Regulation

AiA e AGOK assinam memorando de entendimento de três anos sobre regulação de jogos de azar na África

A Aliança Africana de iGaming e a Associação de Operadores de Jogos do Quênia concordaram em colaborar em política regulatória, jogo responsável e pesquisa de mercado.

O que aconteceu

A Aliança Africana de iGaming (AiA) e a Associação de Operadores de Jogos do Quênia (AGOK) assinaram um memorando de entendimento (MoU) de três anos com o objetivo de fortalecer a cooperação sobre regulação e política de jogos de azar em toda a África. O acordo foi assinado pelo CEO da AiA, Peter Kesitilwe, e pelo presidente da AGOK, John Mutua.

De acordo com a fonte, o MoU estabelece uma estrutura para colaboração mais próxima em questões que afetam o Quênia e o continente africano em geral. As partes identificaram várias áreas de interesse mútuo, incluindo engajamento regulatório e de políticas públicas, jogo responsável, proteção ao consumidor, tributação e pagamentos.

O acordo também prevê um maior intercâmbio de pesquisas e insights. A expectativa é que as experiências da AGOK no Quênia contribuam para discussões mais amplas sobre o ecossistema de jogos de azar na África.

Detalhes confirmados

O MoU terá duração inicial de três anos, com possibilidade de extensão se ambas as partes concordarem. Também cobre oportunidades de colaboração em eventos como conferências, workshops e mesas redondas.

A fonte relata que Kesitilwe descreveu o Quênia como um dos mercados de jogos mais importantes e dinâmicos da África, e disse que a parceria criaria uma ponte entre os desenvolvimentos no Quênia e a conversa continental mais ampla. Mutua disse que o acordo daria aos operadores licenciados do Quênia maiores oportunidades de compartilhar expertise em toda a África, e expressou a opinião de que esse tipo de colaboração pode apoiar melhores resultados políticos, proteção mais forte ao consumidor e um ambiente mais sustentável para operadores licenciados.
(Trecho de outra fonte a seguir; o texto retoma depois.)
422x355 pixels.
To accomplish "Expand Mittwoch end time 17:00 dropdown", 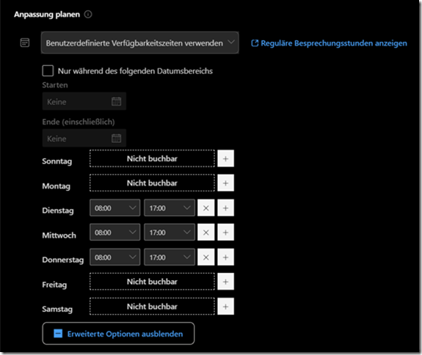I will coord(170,233).
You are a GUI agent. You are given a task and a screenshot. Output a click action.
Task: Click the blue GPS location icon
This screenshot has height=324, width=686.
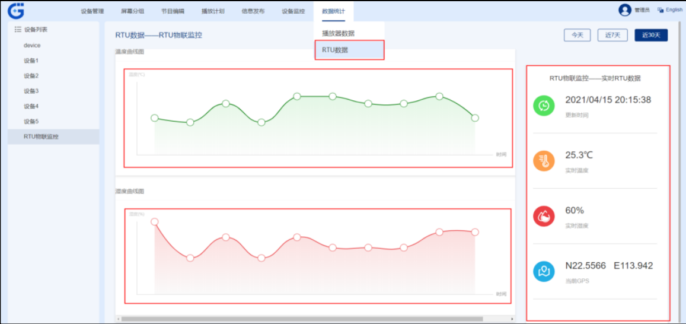click(543, 272)
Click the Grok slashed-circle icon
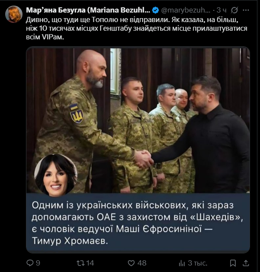The width and height of the screenshot is (260, 272). point(234,10)
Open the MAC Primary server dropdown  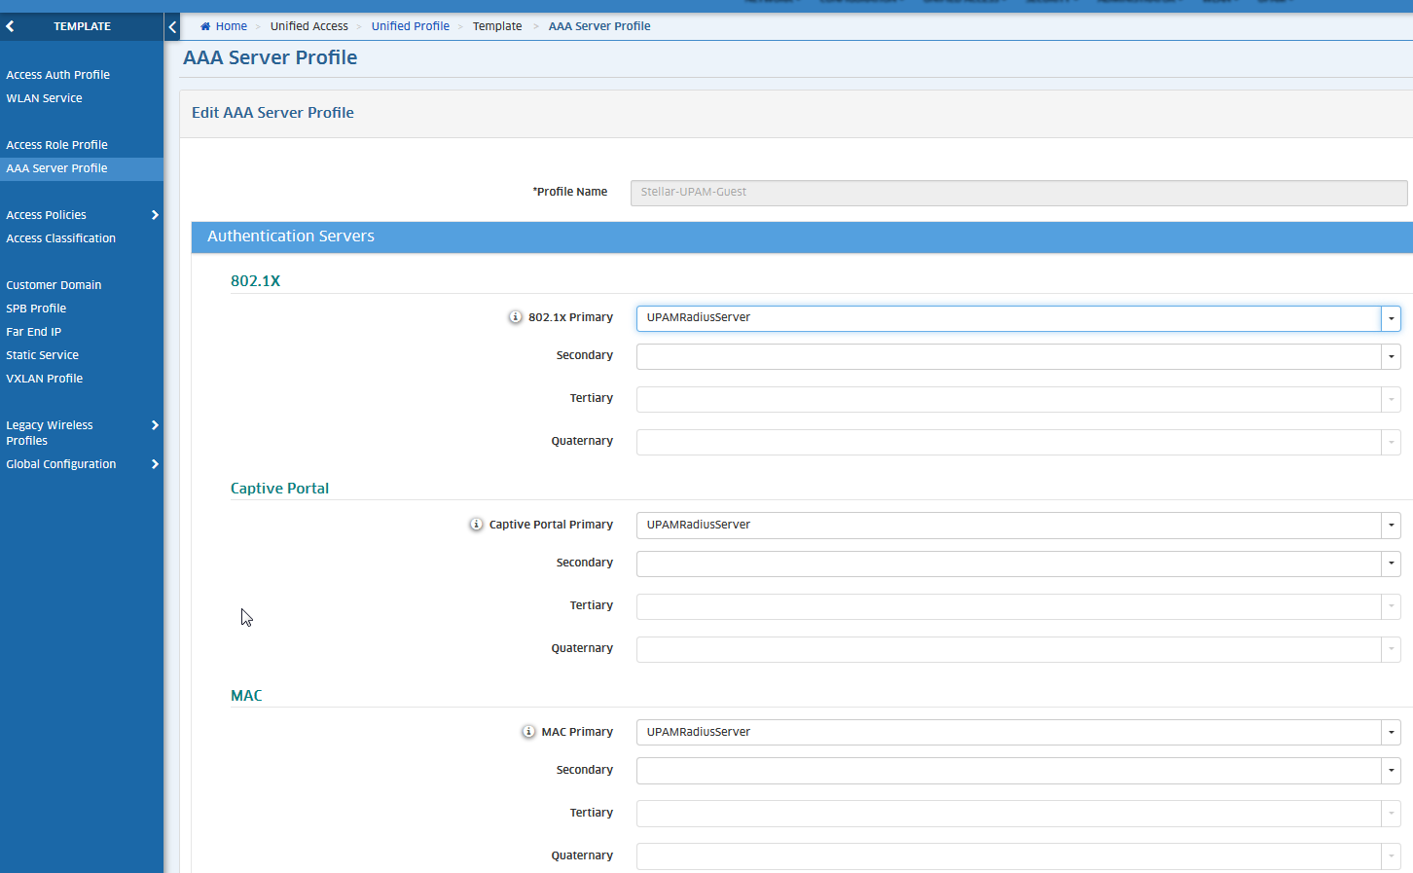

Por que isso importa para o mercado de iGaming

O MoU sinaliza uma intenção de trazer a experiência regulatória queniana para discussões políticas africanas mais amplas. O Quênia é um mercado significativo na África Oriental, e o acordo pode apoiar o intercâmbio de pesquisas e conhecimento operacional entre operadores licenciados e órgãos da indústria em diferentes jurisdições.

O anúncio chega em um momento sensível para o setor de jogos de azar queniano. A fonte observa que a Lei de Controle de Jogos foi introduzida no ano passado e foi descrita como uma nova era positiva para os jogos de azar no Quênia após um período de turbulência. No entanto, em julho, o setor licenciado de jogos foi efetivamente colocado em espera após uma ordem de suspensão emitida pelo Tribunal Superior do Quênia. Essa ordem suspendeu o processo de licenciamento devido a preocupações com as altas taxas de licença. A ordem foi posteriormente parcialmente suspensa, permitindo que o período de licenciamento prosseguisse, mas a questão levantou dúvidas sobre a estabilidade do ambiente regulatório no Quênia.

Análise: O MoU é um acordo-quadro, não uma mudança regulatória vinculante. Seu impacto prático dependerá de as partes converterem as áreas de interesse mútuo em projetos específicos, resultados de pesquisa ou submissões políticas. A ficha informativa indica que a parceria visa facilitar o intercâmbio de insights e pesquisas, mas nenhum resultado regulatório concreto é detalhado.

O que observar a seguir

Vários desenvolvimentos podem determinar se este MoU produzirá resultados mensuráveis. Primeiro, será importante ver se a AiA e a AGOK anunciarão eventos conjuntos, publicações de pesquisa ou submissões formais aos reguladores durante o período inicial de três anos. Segundo, a situação atual de licenciamento no Quênia permanece não resolvida em aspectos-chave. A suspensão parcial da ordem permitiu que o período de licenciamento prosseguisse, mas as preocupações subjacentes sobre as altas taxas de licença não foram totalmente resolvidas, de acordo com a fonte.

Terceiro, a cláusula de extensão do acordo significa que a parceria pode continuar além de três anos se ambas as partes concordarem. Se isso acontecer, provavelmente dependerá do valor percebido da colaboração para os membros da AGOK e para a agenda africana mais ampla da AiA.

Para operadores e fornecedores ativos na África Oriental, o MoU é um sinal de que os órgãos da indústria estão buscando uma abordagem mais coordenada para o engajamento regulatório e político. No entanto, isso não muda a posição legal ou de licenciamento imediata no Quênia.